Setiap Hun mengejan, Mir ikut memasukkan satu jarinya ke dalam lubang Hun. Ia melakukan gerakan memutar di sekitar dinding lubang agar kepala bayi itu cepat keluar.
Mir juga menekan bagian luar lubang saat kepala itu lagi - lagi menyembul.
Satu dorongan lagi, dan akhirnya kepala bayi itu berhasil keluar.
Napas Hun sudah tak beraturan. Ia sudah sangat lelah. Tapi ia juga senang akhirnya anak itu sudah keluar kepalanya. Tangan Hun meraba - raba ke bawah.
Ia ingin menyentuk anaknya. Mir dengan sabar menuntun tangan Hun agar menyentuh bagian yang benar. Hun tersenyum saat dia berhasil meraba benda bulat dan basah juga hangat. Itu kepala anaknya. Sepertinya rambutnya lebat sekali.
"Ini cermin!" Nim menyodorkan sebuah cermin.
Mir segera meletakkan di sana. Agar Hun bisa melihat bayinya sekarang. Senyuman Hun semakin lebar saat melihat anaknya masih tergantung di liang lahir. Tentu bukan hanya Hun yang merasa senang, semuanya juga begitu.

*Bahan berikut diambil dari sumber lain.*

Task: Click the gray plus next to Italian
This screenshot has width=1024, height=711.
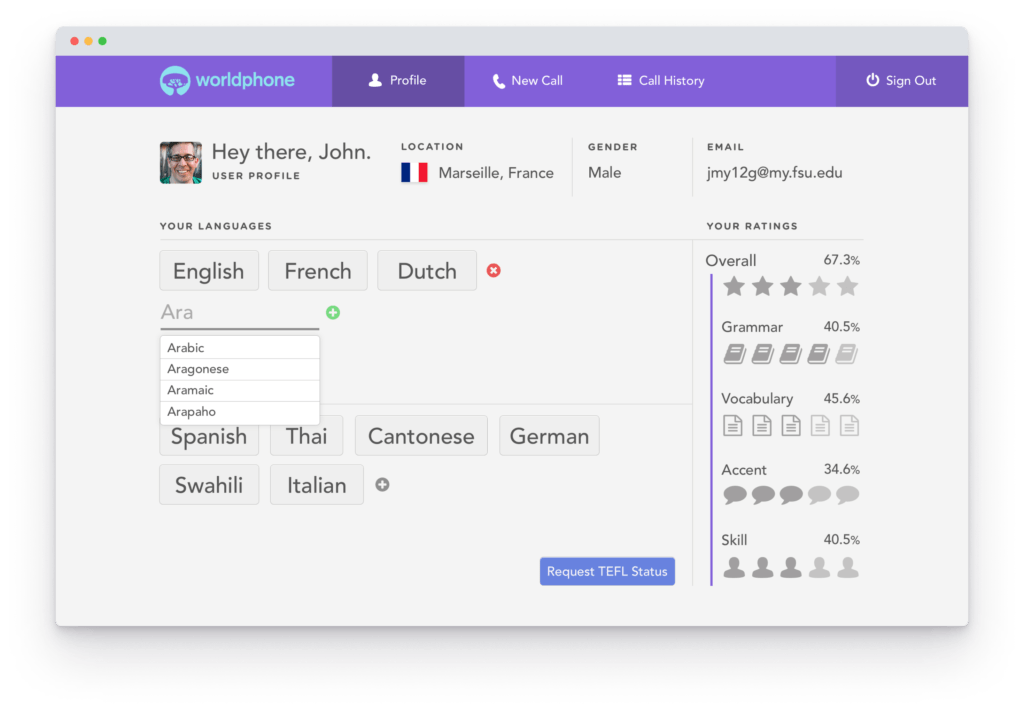Action: point(382,484)
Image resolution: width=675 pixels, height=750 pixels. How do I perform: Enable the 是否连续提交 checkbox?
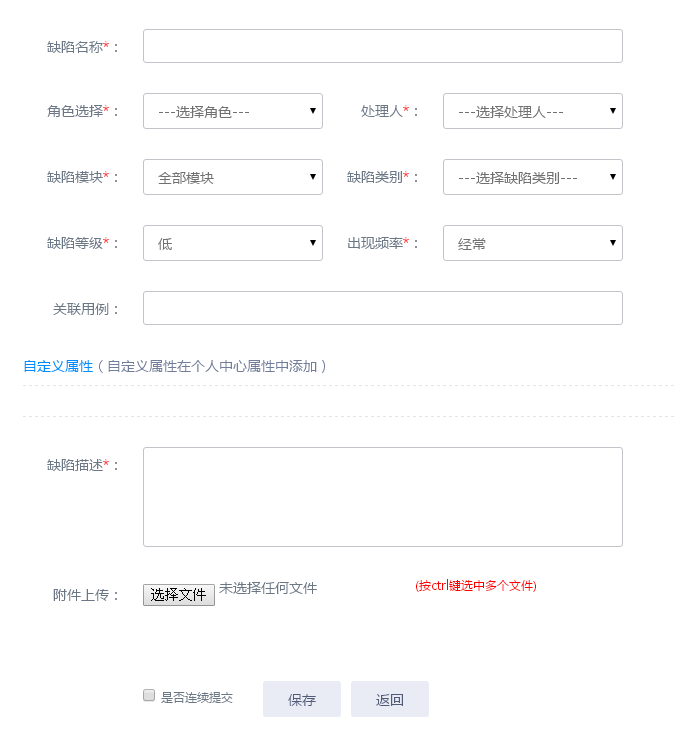[x=149, y=695]
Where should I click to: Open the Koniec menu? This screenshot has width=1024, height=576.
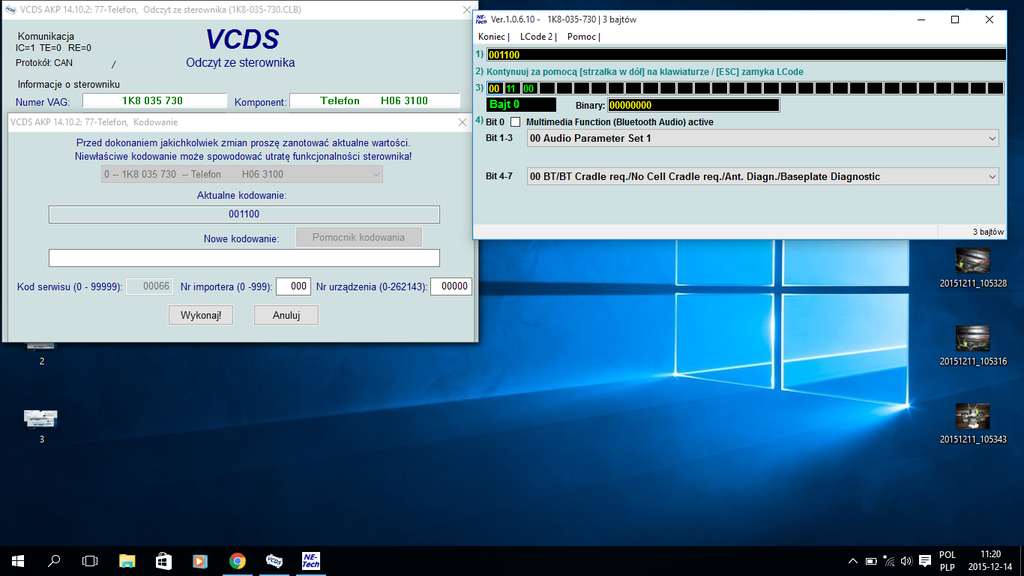pos(493,37)
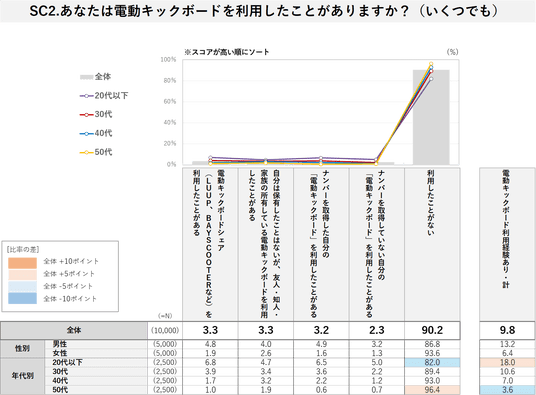The image size is (536, 395).
Task: Select the highlighted 82.0 cell
Action: (x=432, y=363)
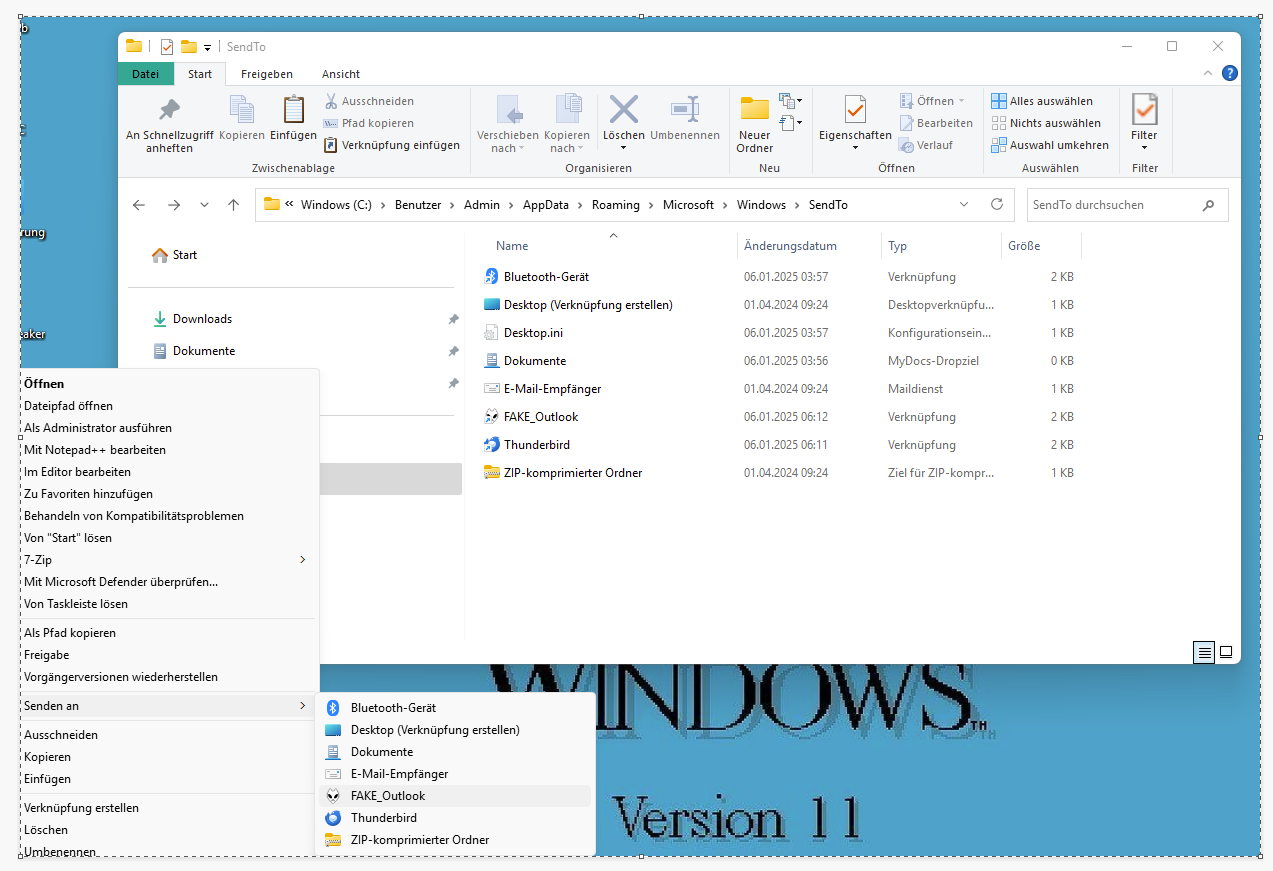Click the Eigenschaften checkmark icon
Screen dimensions: 1273x871
(x=855, y=109)
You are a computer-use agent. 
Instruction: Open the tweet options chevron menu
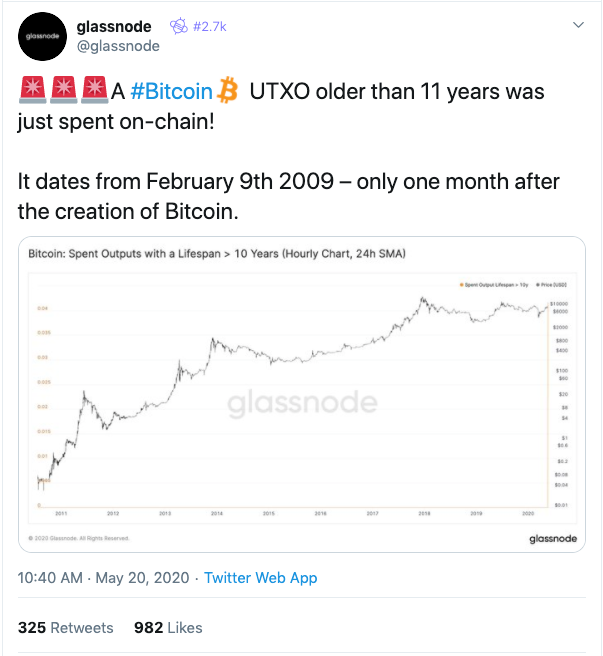coord(578,25)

"Good Job, Hun. Kau hebat!" puji Loy.
"Kalau kau sudah merasa tak terlalu lelah, kau boleh lanjut mendorong, Hun!"
"Iya, akan kulakukan sekarang ...."
Saat kontraksi datang lagi, Hun segera mendorong sekuat tenaganya. Mir membantu dengan menarik bayi itu. Dan hanya dengan satu dorongan, Bayi itu berhasil keluar.
Ini tepat dan 9 malam. Bayi itu laki - laki.
Mir segera meletakkan bayi itu di d**a Hun. Hun menangis seraya memeluk bayi itu. Seraya menyaksikan momen bahagia itu, Mir dengan pelan memotong pusar yang menghubungkan Hun dengan bayinya. Terlihat Loy yang tanpa henti mengecup Hun.
"Ya Tuhan ... ini sungguh keajaiban."
"Kita berhasil sampai di sini. Kita tunggu sampai tiga bulan lagi. Kalau fisik Hun kembali seperti semula, berarti percobaan ini berhasil," celetuk Mir heboh. Ya,.. dia memang sudah tak sabar menanti datangnya momongan dari Ken.
Ken menempeleng kepala Mir. Ken mengerti bahwa Mir sangat senang. Tapi sepertinya kata-kata itu kurang pantas bila diucapkan sekarang.